(Collected data entries)
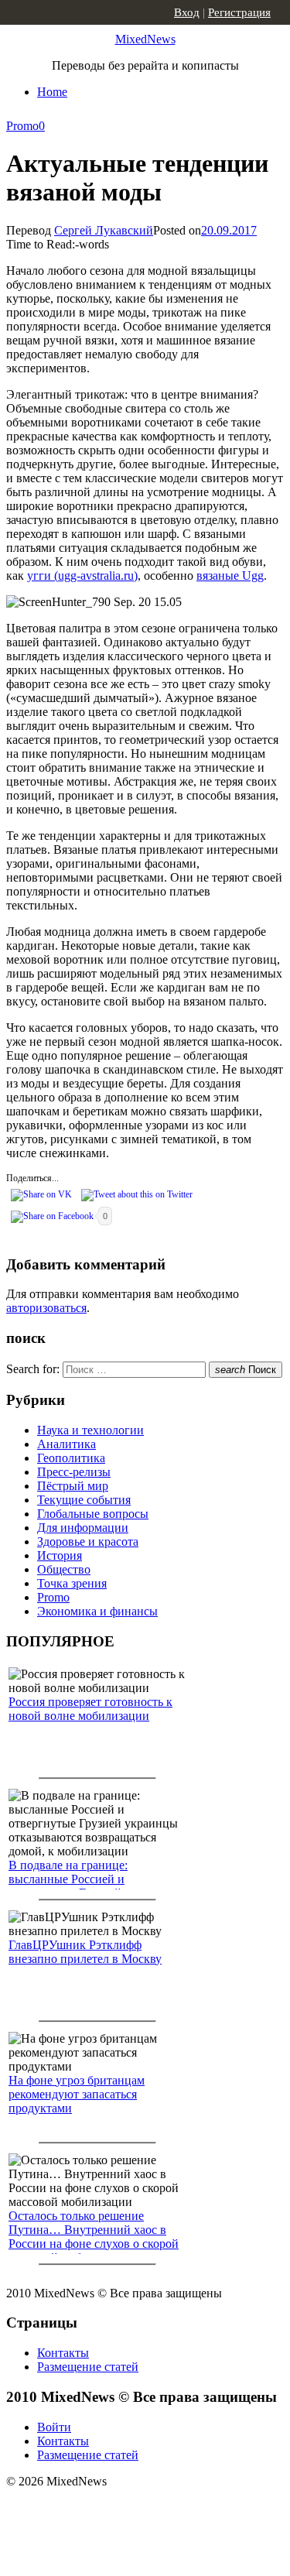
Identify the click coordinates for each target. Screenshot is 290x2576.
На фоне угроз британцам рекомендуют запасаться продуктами (77, 2094)
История (59, 1555)
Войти (54, 2427)
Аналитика (66, 1444)
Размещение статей (87, 2366)
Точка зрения (72, 1583)
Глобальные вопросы (92, 1513)
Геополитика (71, 1457)
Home (52, 91)
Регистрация (239, 12)
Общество (63, 1569)
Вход (187, 12)
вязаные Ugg (230, 575)
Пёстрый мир (72, 1485)
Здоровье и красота (87, 1541)
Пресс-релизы (74, 1471)
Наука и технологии (90, 1430)
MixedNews (145, 39)
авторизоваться (46, 1307)
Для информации (82, 1527)
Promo (22, 125)
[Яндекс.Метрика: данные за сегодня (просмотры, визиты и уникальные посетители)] (127, 2509)
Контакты (63, 2352)
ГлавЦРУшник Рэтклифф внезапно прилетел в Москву (85, 1951)
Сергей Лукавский (103, 230)
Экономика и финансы (97, 1611)
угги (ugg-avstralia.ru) (82, 575)
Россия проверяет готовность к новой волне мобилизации (90, 1708)
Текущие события (84, 1499)
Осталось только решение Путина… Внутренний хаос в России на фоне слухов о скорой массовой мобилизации (94, 2236)
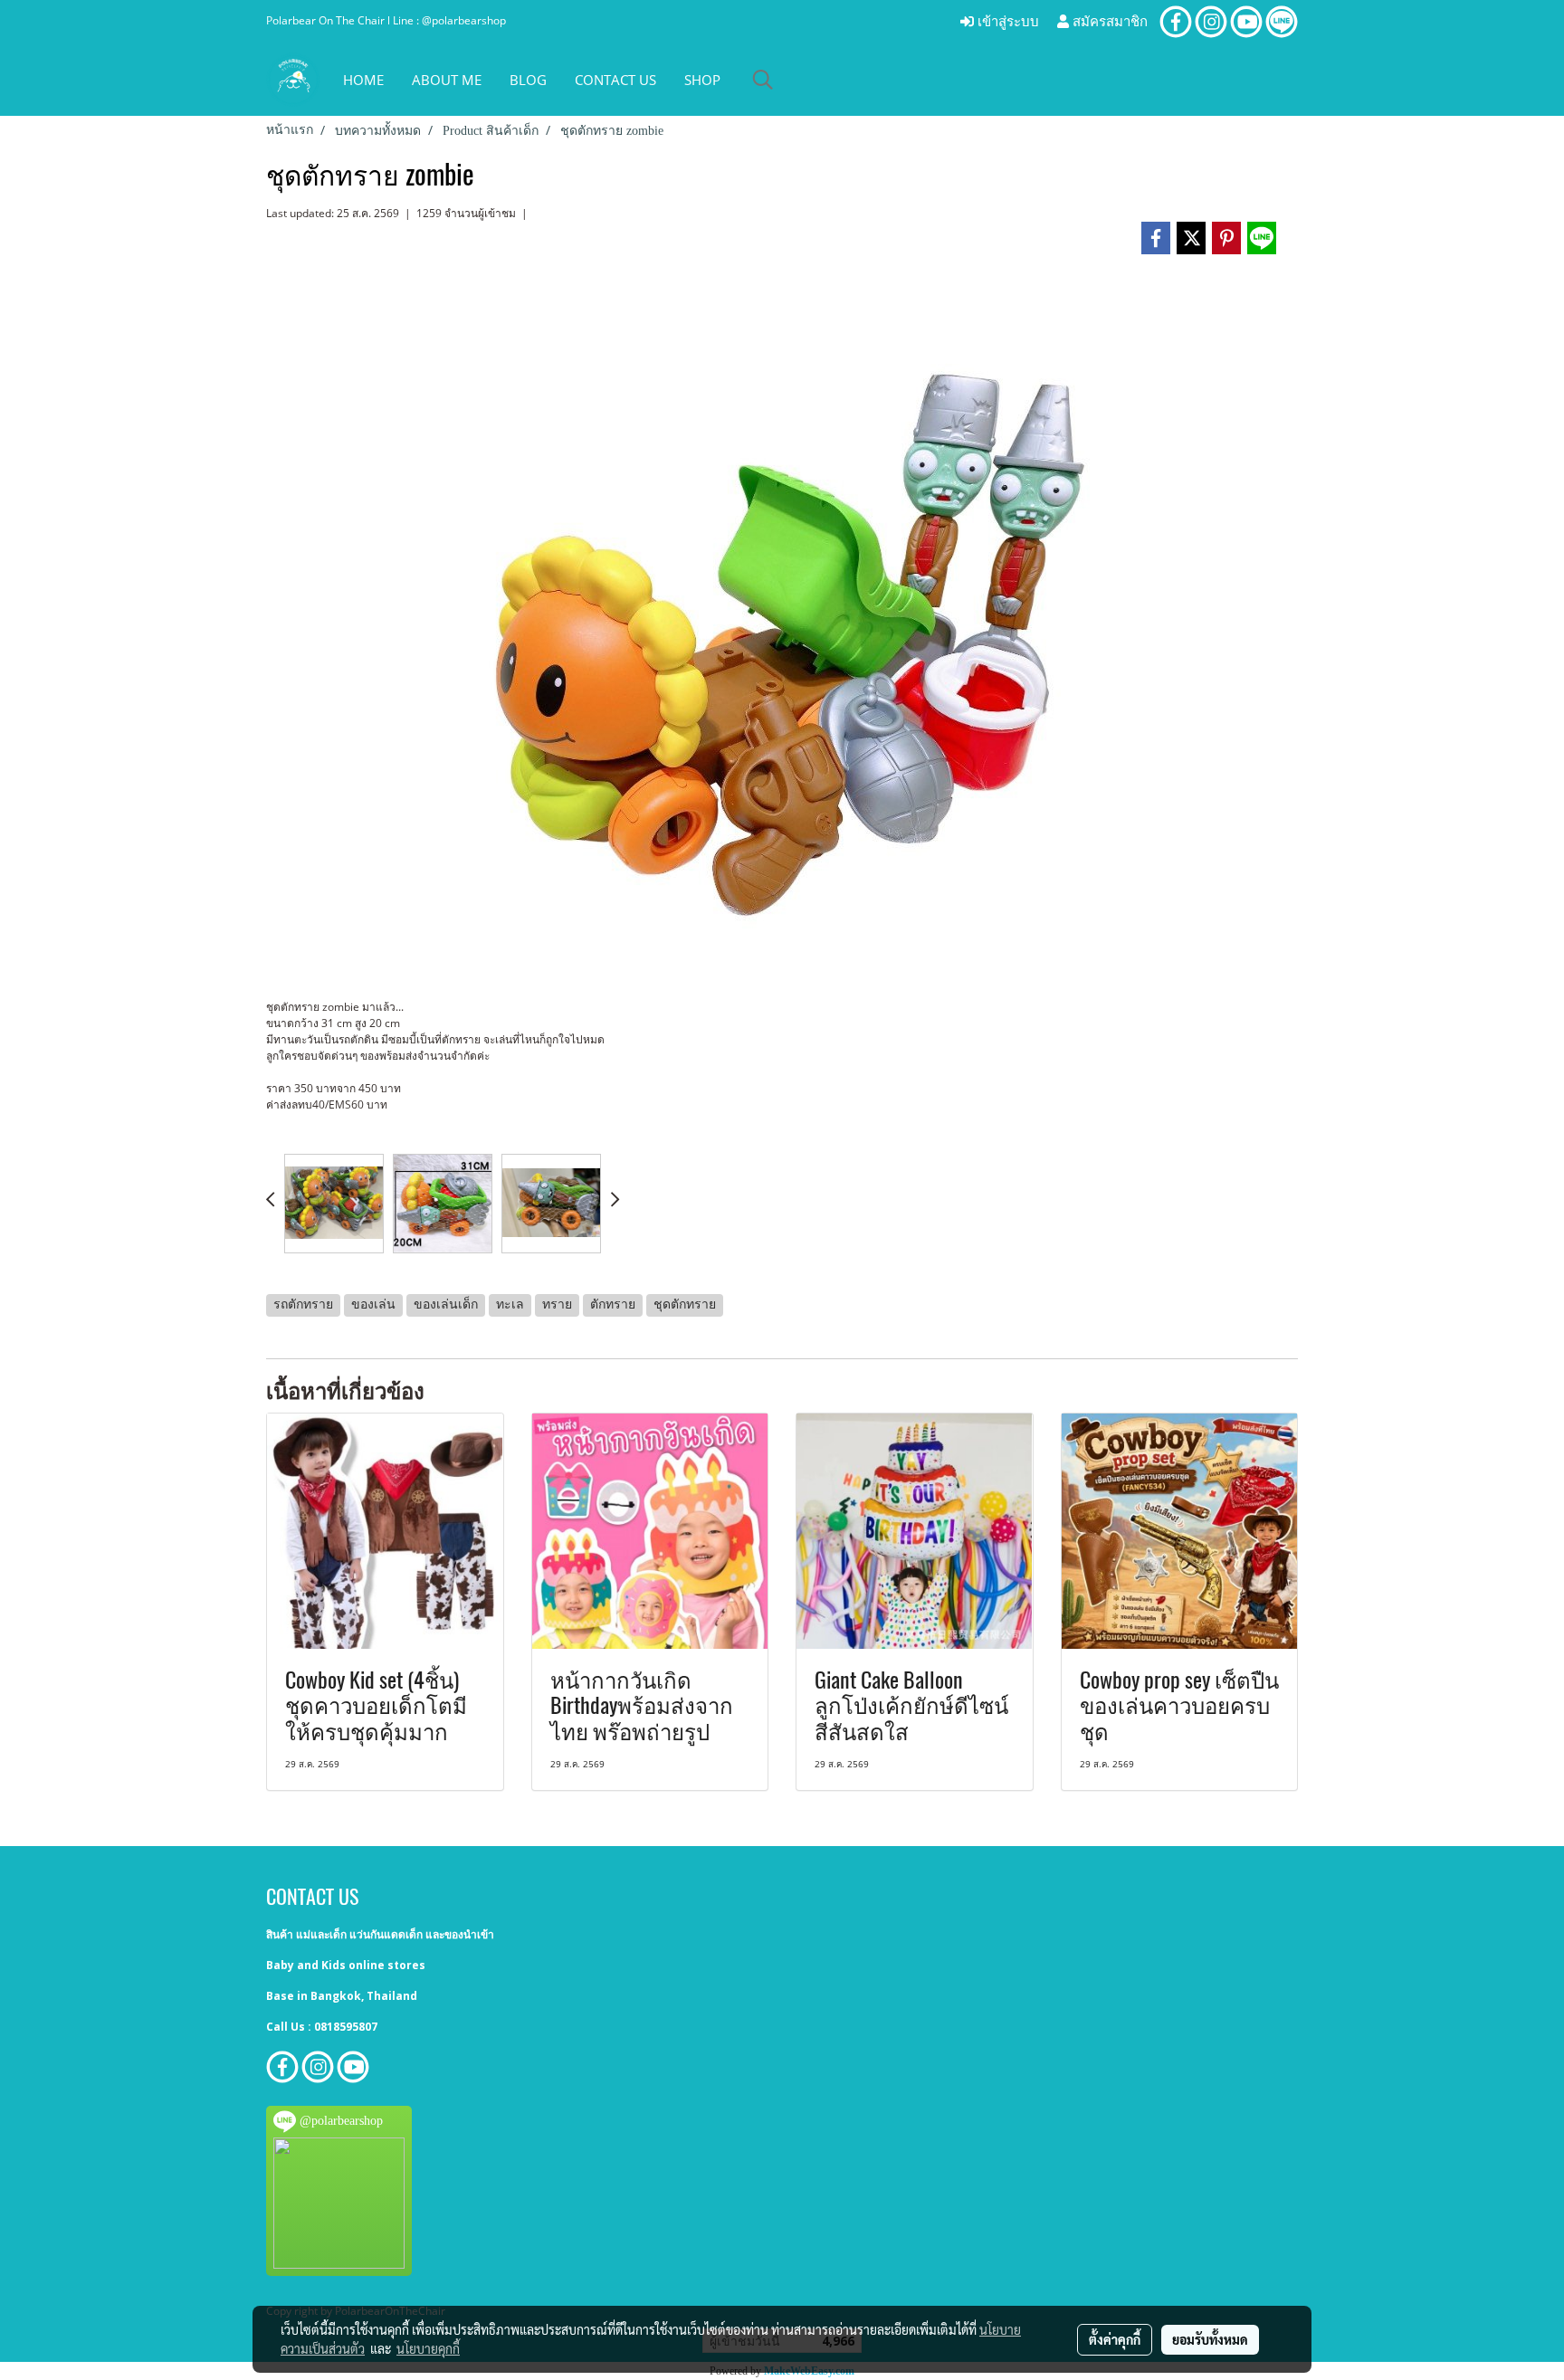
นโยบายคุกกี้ (428, 2348)
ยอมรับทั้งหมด (1210, 2339)
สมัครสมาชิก (1108, 22)
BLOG (528, 80)
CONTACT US (615, 80)
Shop (702, 80)
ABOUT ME (447, 80)
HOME (363, 80)
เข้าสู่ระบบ (1006, 22)
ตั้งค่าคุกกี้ (1114, 2339)
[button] (763, 79)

• EXERCISE DIRECTIONS: How many lines in the records above contain the string "фоне"? State the number and nothing more.

• OUTPUT FOR THIS TASK: 2